EVlink Electric Vehicle Charging Stations Vulnerable to Remote Hacking Due to New Vulnerabilities

EVlink Electric Vehicle Charging Stations Vulnerable to Remote Hacking Due to New Vulnerabilities

Schneider Electric has addressed several new vulnerabilities in its EVlink electric car charging stations, making them vulnerable to remote hack attempts. Schneider notified the availability of fixes on December 14 and advised consumers to apply them as soon as possible. The vulnerabilities have been discovered in EVlink City (EVC1S22P4 and EVC1S7P4), Parking (EVW2, EVF2, and EVP2PE), and Smart Wallbox (EVB1A) devices, and a few products that have reached the end of life.
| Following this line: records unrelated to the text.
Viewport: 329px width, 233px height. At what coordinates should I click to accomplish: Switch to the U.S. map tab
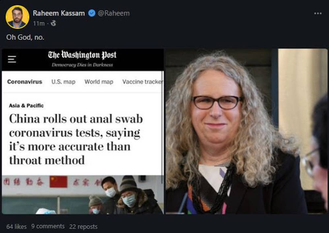pos(63,82)
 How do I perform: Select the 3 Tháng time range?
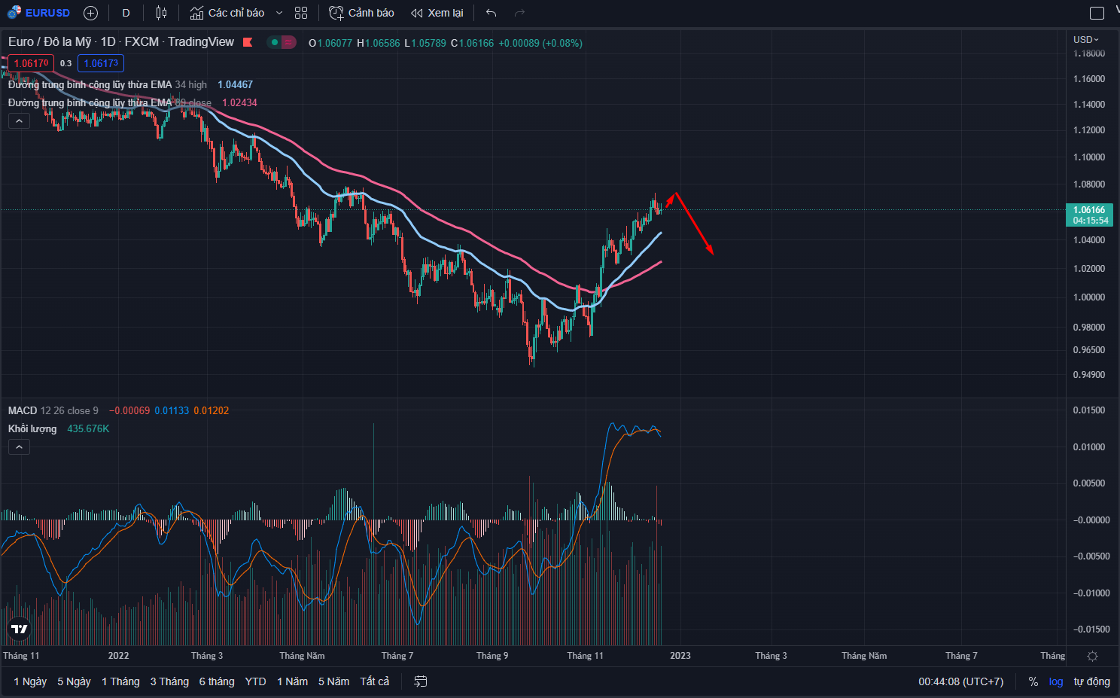(x=169, y=681)
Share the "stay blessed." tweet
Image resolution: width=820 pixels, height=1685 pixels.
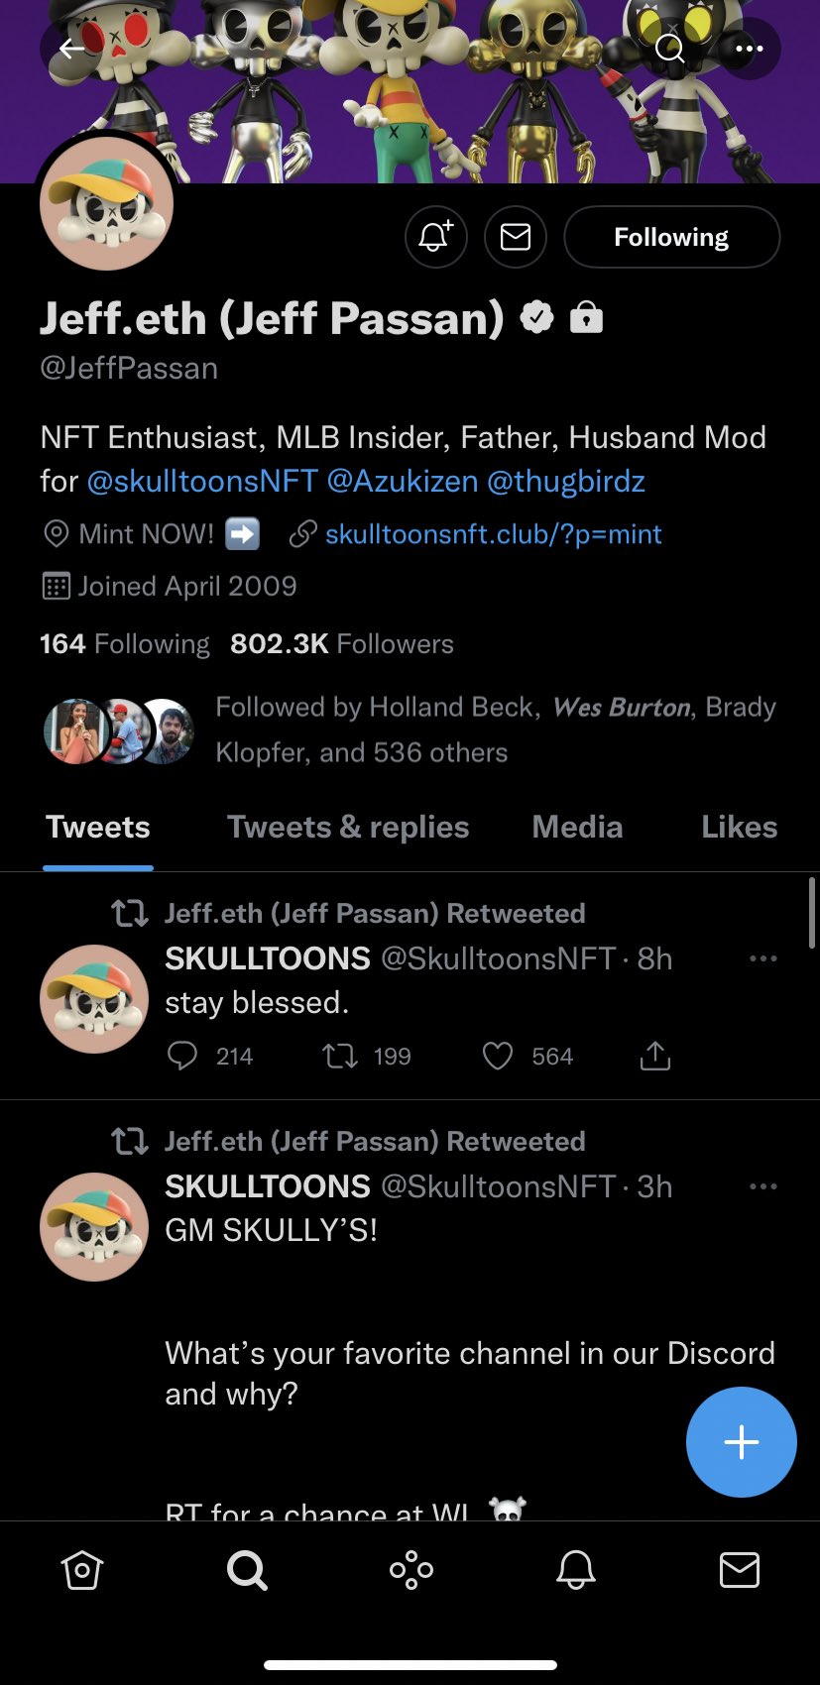click(654, 1057)
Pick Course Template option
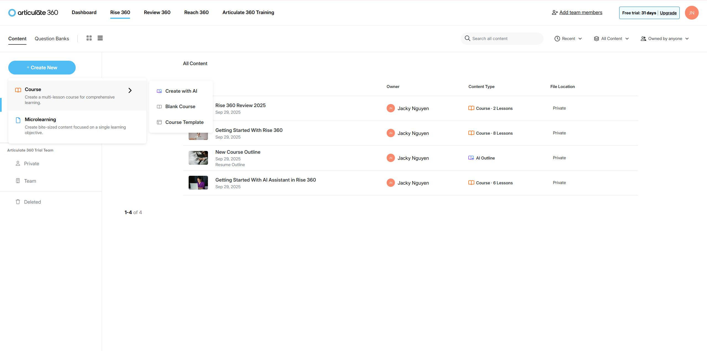Screen dimensions: 707x351 click(184, 122)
Cross-site request forgery (CSRF) and cross-site scripting (XSS) issues that may be used to carry out operations on behalf of a valid user, and a flaw that can be used to brute-force access to a charging station’s web interface, are among the security vulnerabilities. A server-side request forgery (SSRF) vulnerability is the most significant concern, with a CVSS score of 9.3. According to Schneider, failure to act might result in tampering and compromising the charging station’s settings and accounts.

“Such tampering could lead to things like denial of service attacks, which could result in unauthorized use of the charging station, service interruptions, failure to send charging data records to the supervision system and the modification and disclosure of the charging station’s configuration,” the industrial behemoth stated in its advisory.

The firm stated that exploiting the flaws needs physical access to the system’s internal communication port. Still, that attacks could also be conducted from the local network or the internet if the charging station is web-accessible. 

It was pointed out that some of the vulnerabilities, such as the SSRF flaw, may be exploited by sending specially crafted queries with no user interaction. On the other hand, XSS and CSRF vulnerabilities exploitation necessitate some user activity (e.g., clicking on a link).

According to a cybersecurity researcher, these flaws were discovered as part of a bigger examination of electric car charging station management systems. The study’s full findings will be released next year; the researcher does not wish to reveal the identities of additional vendors or products targeted in the study at this time.

As the popularity of EVs increases, so does cybersecurity researchers’ interest in charging stations. Pen Test Partners and Trend Micro have also investigated the security of these systems this year.